▸ Directions:
Output exactly the line that includes "Hledej (700, 54)" and all the lines after it through the end of the listing below, and nothing more.

▸ Information:
────────────────────────────────────────
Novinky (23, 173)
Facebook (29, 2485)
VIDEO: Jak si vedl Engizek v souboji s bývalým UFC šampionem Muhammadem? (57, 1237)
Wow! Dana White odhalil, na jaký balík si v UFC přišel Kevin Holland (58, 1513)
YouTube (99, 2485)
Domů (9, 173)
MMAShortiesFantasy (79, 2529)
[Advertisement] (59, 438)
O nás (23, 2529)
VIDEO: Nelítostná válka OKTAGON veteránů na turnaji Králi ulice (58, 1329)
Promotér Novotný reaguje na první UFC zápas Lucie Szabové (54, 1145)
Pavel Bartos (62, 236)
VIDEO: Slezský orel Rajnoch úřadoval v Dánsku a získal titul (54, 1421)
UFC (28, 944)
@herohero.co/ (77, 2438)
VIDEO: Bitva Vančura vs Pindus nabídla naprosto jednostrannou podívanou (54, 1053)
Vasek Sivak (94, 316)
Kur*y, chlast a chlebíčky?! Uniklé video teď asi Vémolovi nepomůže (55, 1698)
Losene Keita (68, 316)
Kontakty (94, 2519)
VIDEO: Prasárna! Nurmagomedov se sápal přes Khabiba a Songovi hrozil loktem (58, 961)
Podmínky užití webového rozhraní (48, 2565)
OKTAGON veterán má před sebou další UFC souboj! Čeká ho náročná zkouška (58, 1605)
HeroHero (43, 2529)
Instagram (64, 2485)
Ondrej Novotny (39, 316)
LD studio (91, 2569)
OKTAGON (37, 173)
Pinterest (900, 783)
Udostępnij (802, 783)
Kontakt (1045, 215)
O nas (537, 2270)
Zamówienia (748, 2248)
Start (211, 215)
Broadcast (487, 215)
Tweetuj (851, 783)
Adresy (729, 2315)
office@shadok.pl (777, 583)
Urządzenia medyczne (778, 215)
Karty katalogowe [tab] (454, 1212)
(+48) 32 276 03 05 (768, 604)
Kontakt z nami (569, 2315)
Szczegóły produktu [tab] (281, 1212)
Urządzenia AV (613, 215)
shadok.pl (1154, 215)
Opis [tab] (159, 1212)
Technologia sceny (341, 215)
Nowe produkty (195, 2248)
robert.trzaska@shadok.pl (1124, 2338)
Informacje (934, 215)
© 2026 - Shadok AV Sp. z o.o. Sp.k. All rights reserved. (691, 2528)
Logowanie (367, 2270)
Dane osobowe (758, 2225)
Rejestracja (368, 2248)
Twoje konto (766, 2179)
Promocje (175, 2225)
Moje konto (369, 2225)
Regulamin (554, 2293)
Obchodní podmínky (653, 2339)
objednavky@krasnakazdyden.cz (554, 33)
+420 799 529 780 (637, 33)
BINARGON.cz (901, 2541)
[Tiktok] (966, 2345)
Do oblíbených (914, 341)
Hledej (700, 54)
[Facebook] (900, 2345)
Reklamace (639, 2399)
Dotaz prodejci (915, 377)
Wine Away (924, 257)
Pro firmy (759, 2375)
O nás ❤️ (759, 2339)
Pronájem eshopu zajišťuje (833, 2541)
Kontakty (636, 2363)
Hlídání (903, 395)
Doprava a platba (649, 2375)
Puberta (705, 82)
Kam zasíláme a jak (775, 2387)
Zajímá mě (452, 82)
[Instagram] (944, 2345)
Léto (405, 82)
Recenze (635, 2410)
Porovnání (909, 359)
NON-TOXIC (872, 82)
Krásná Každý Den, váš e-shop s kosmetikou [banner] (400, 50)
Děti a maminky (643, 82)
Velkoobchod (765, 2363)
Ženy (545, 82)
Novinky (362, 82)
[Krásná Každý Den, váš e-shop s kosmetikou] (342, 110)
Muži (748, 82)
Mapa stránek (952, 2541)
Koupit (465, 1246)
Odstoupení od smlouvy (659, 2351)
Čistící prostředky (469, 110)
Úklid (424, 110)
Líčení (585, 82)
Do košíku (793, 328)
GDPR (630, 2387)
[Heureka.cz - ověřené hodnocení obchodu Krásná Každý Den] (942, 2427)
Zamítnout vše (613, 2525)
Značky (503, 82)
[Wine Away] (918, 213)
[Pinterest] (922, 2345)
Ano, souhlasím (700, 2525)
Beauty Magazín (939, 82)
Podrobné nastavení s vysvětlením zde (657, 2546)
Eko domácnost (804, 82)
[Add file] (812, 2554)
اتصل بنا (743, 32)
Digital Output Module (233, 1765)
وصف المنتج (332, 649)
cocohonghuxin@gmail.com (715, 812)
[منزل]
────────────────────────────────────────
▸ Written reply:
Hledej (700, 54)
[Facebook] (900, 2345)
Reklamace (639, 2399)
Dotaz prodejci (915, 377)
Wine Away (924, 257)
Pro firmy (759, 2375)
O nás ❤️ (759, 2339)
Pronájem eshopu zajišťuje (833, 2541)
Kontakty (636, 2363)
Hlídání (903, 395)
Doprava a platba (649, 2375)
Puberta (705, 82)
Kam zasíláme a jak (775, 2387)
Zajímá mě (452, 82)
[Instagram] (944, 2345)
Léto (405, 82)
Recenze (635, 2410)
Porovnání (909, 359)
NON-TOXIC (872, 82)
Krásná Každý Den, váš e-shop s kosmetikou [banner] (400, 50)
Děti a maminky (643, 82)
Velkoobchod (765, 2363)
Ženy (545, 82)
Novinky (362, 82)
[Krásná Každý Den, váš e-shop s kosmetikou] (342, 110)
Muži (748, 82)
Mapa stránek (952, 2541)
Koupit (465, 1246)
Odstoupení od smlouvy (659, 2351)
Čistící prostředky (469, 110)
Úklid (424, 110)
Líčení (585, 82)
Do košíku (793, 328)
GDPR (630, 2387)
[Heureka.cz - ověřené hodnocení obchodu Krásná Každý Den] (942, 2427)
Zamítnout vše (613, 2525)
Značky (503, 82)
[Wine Away] (918, 213)
[Pinterest] (922, 2345)
Ano, souhlasím (700, 2525)
Beauty Magazín (939, 82)
Podrobné nastavení s vysvětlením zde (657, 2546)
Eko domácnost (804, 82)
[Add file] (812, 2554)
اتصل بنا (743, 32)
Digital Output Module (233, 1765)
وصف المنتج (332, 649)
cocohonghuxin@gmail.com (715, 812)
[منزل]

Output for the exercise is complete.